Can we verify the operation within DWARFVerifier ?

Thanks for your review. DIExpression::ExprOperand::getSize() does special handling for operators with size >1, default case is 1. Since DW_OP_push_object_address doesnt have argument, its size is 1. it need not special mention.

switch (Op) {
case dwarf::DW_OP_LLVM_convert:
case dwarf::DW_OP_LLVM_fragment:
case dwarf::DW_OP_bregx:
  return 3;
case dwarf::DW_OP_constu:
case dwarf::DW_OP_consts:
case dwarf::DW_OP_deref_size:
case dwarf::DW_OP_plus_uconst:
case dwarf::DW_OP_LLVM_tag_offset:
case dwarf::DW_OP_LLVM_entry_value:
case dwarf::DW_OP_regx:
  return 2;
default:
  return 1;
}

I did not have any special verification for this (may be like other single sized operators), Please do let me know if have any verification in mind.

I don't see you are touching the DIExpression::ExprOperand::getSize().

Can we verify the operation within DWARFVerifier ?

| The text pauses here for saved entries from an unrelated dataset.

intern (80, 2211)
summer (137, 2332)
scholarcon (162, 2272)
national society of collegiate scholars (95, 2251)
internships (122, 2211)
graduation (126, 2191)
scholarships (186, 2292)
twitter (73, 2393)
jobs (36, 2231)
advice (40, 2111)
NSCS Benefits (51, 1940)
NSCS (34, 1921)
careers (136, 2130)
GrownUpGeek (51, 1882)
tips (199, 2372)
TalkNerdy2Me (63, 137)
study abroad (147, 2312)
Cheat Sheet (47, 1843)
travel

Thanks for your review. DIExpression::ExprOperand::getSize() does special handling for operators with size >1, default case is 1. Since DW_OP_push_object_address doesnt have argument, its size is 1. it need not special mention.

switch (Op) {
case dwarf::DW_OP_LLVM_convert:
case dwarf::DW_OP_LLVM_fragment:
case dwarf::DW_OP_bregx:
  return 3;
case dwarf::DW_OP_constu:
case dwarf::DW_OP_consts:
case dwarf::DW_OP_deref_size:
case dwarf::DW_OP_plus_uconst:
case dwarf::DW_OP_LLVM_tag_offset:
case dwarf::DW_OP_LLVM_entry_value:
case dwarf::DW_OP_regx:
  return 2;
default:
  return 1;
}

OK, good, thanks!
I think you can add a testcase with an invalid use of push_object_address operation (such as !DIExpression(DW_OP_push_object_address, DW_OP_something)).

I did not have any special verification for this (may be like other single sized operators), Please do let me know if have any verification in mind.

llvm/test/DebugInfo/dwarfdump-pushobjectaddress.ll
2

The recommendation is (I've learned this recently) using double ; for high-level comments.

8

Likewise.

14

Likewise.

Can you explain in more detail how flang is going to use this? In LLVM DIExpressions expressions we currently never refer to the SSA values that are bound to the expression via a dbg.value/dbg.declare from within the expression. We've had discussions about how to do this in the past (see https://reviews.llvm.org/D70642 and the discussions preceding it) and I would like to make sure that this fits well into the design.

It would be particularly helpful if you could post example LLVM IR that would be produced by flang to make use of this feature and the DWARF that should be generated from it.

alok added a comment.May 5 2020, 1:25 AM

Can you explain in more detail how flang is going to use this? In LLVM DIExpressions expressions we currently never refer to the SSA values that are bound to the expression via a dbg.value/dbg.declare from within the expression. We've had discussions about how to do this in the past (see https://reviews.llvm.org/D70642 and the discussions preceding it) and I would like to make sure that this fits well into the design.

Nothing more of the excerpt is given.